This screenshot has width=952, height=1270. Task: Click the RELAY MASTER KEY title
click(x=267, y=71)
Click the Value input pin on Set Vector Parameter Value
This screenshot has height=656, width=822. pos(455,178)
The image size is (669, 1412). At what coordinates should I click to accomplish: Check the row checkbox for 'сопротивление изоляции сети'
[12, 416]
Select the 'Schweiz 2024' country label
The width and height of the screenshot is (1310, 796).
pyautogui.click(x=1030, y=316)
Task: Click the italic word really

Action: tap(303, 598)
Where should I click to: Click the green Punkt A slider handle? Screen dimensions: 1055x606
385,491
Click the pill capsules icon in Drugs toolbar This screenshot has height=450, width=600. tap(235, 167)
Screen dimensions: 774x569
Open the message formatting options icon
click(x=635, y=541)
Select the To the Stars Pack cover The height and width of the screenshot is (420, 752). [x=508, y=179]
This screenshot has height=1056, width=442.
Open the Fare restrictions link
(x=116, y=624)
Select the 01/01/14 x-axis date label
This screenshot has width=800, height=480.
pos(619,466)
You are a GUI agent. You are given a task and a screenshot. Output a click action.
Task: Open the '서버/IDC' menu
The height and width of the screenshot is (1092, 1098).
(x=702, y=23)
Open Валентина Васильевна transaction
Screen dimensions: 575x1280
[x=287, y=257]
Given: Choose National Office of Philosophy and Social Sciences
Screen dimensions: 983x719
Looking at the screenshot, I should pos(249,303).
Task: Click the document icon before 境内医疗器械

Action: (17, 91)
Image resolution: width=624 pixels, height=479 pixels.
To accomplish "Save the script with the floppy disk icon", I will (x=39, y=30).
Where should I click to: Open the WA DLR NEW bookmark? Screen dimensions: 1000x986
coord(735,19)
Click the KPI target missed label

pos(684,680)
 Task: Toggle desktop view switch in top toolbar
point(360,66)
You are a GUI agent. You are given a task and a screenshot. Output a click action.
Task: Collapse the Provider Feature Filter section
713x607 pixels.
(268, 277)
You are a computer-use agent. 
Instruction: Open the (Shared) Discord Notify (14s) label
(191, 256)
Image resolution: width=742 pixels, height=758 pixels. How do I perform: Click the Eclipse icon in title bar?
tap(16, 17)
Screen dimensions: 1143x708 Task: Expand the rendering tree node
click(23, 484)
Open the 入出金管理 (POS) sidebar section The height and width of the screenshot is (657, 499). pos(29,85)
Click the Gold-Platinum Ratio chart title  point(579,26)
◇ ◇ ◇ ◇ ◇
**ASSIGNMENT:** Reply with one number, the count of lines in the preceding listing that hold the string "section".

**YOUR RESPONSE:** 2